> _EXERCISE_
Please, from the entries below, transcribe exactly the lines that begin at the line with "916x1430 pixels." and end at the line with "Tokino Sora's profile", without the pictures.
═════ RECORDED INFORMATION ═════
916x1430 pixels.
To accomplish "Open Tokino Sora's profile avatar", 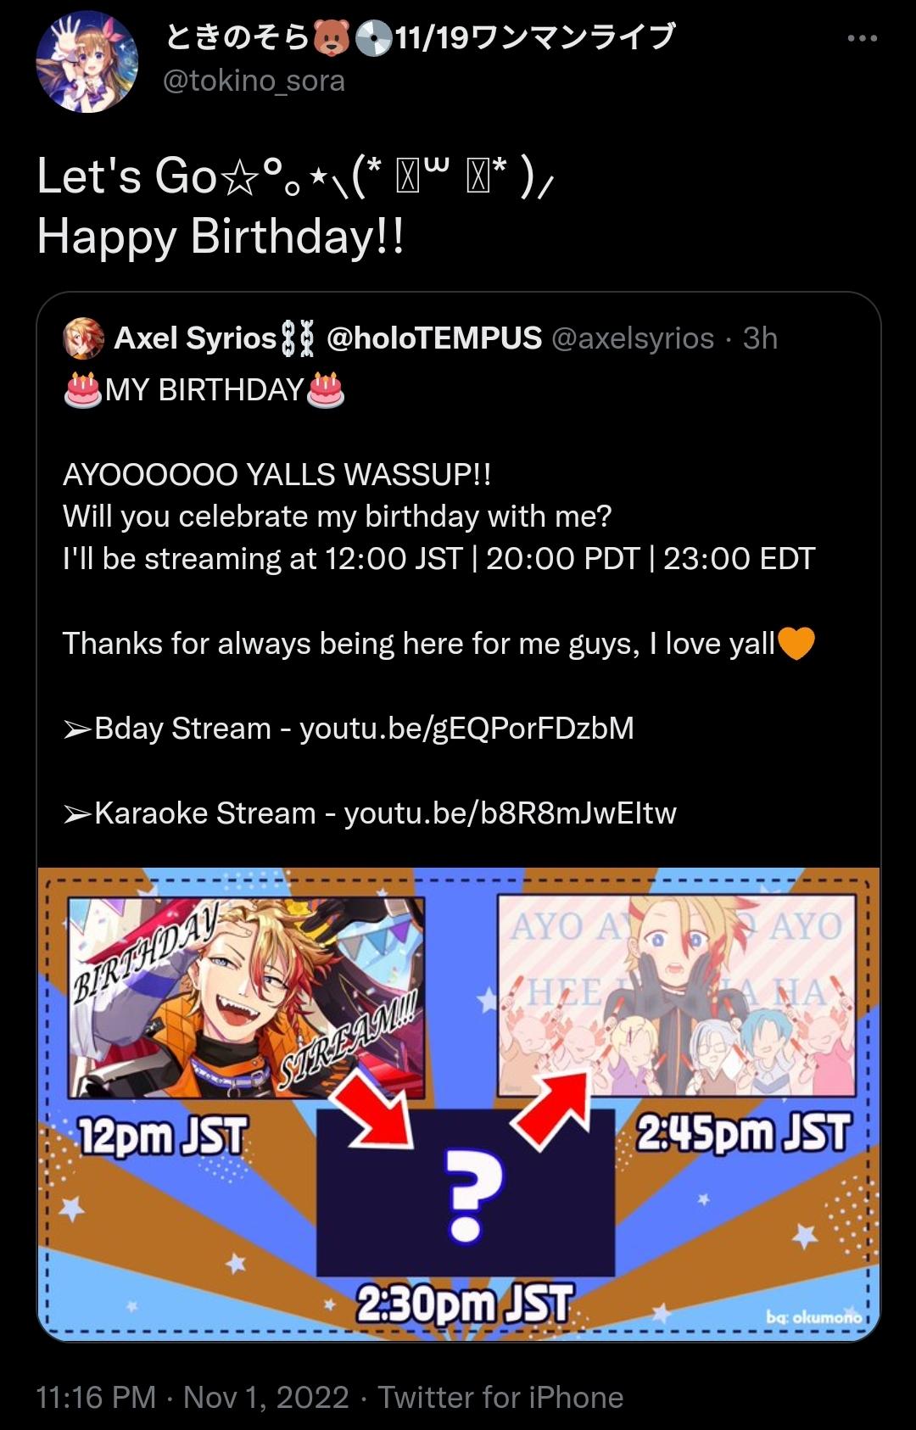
═════
═════ RECORDED INFORMATION ═════
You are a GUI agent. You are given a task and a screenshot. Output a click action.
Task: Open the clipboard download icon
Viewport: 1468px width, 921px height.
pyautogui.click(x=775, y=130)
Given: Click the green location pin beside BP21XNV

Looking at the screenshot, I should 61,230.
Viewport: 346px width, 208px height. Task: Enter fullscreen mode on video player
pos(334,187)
═════
> _EXERCISE OUTPUT_
916x1430 pixels.
To accomplish "Open Tokino Sora's profile avatar", 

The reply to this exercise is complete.